* _Work instructions_: Please return the lines below verbatim, beginning at the one that has "Given: Click the green checkmark Save icon" and stopping after the one that has "800x481 pixels.", and add no other lines.

**** Task material

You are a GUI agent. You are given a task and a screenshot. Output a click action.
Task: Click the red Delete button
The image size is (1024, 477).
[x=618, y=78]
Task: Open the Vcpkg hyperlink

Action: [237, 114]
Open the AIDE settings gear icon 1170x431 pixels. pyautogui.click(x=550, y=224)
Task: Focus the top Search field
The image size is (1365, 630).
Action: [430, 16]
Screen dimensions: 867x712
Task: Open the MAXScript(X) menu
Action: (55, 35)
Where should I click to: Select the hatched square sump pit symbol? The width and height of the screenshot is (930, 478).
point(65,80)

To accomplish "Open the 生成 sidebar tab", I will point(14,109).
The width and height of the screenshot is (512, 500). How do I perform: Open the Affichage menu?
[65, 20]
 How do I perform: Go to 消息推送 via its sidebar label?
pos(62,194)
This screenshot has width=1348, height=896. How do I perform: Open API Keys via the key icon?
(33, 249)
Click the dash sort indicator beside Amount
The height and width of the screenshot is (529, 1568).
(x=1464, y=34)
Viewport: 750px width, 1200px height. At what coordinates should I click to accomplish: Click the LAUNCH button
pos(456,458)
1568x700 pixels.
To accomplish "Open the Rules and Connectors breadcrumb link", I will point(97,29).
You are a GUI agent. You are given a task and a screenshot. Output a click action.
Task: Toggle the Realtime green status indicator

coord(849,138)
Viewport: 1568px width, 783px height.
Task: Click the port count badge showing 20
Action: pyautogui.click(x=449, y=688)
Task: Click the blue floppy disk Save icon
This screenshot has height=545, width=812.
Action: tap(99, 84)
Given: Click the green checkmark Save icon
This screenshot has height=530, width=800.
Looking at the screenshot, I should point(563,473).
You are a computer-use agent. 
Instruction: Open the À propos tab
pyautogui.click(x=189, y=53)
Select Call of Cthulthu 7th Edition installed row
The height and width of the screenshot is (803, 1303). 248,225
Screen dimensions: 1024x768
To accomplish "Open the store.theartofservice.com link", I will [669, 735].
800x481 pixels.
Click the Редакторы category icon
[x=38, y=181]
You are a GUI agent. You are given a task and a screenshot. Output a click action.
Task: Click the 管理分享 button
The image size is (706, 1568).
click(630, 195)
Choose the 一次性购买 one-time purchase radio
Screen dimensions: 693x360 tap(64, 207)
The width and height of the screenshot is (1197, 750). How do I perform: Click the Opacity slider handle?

********

* _Expected answer_:
Given: Click the green checkmark Save icon
This screenshot has height=530, width=800.
Looking at the screenshot, I should point(563,473).
You are a computer-use agent. 
Instruction: Open the À propos tab
pyautogui.click(x=189, y=53)
Select Call of Cthulthu 7th Edition installed row
The height and width of the screenshot is (803, 1303). 248,225
Screen dimensions: 1024x768
To accomplish "Open the store.theartofservice.com link", I will [669, 735].
800x481 pixels.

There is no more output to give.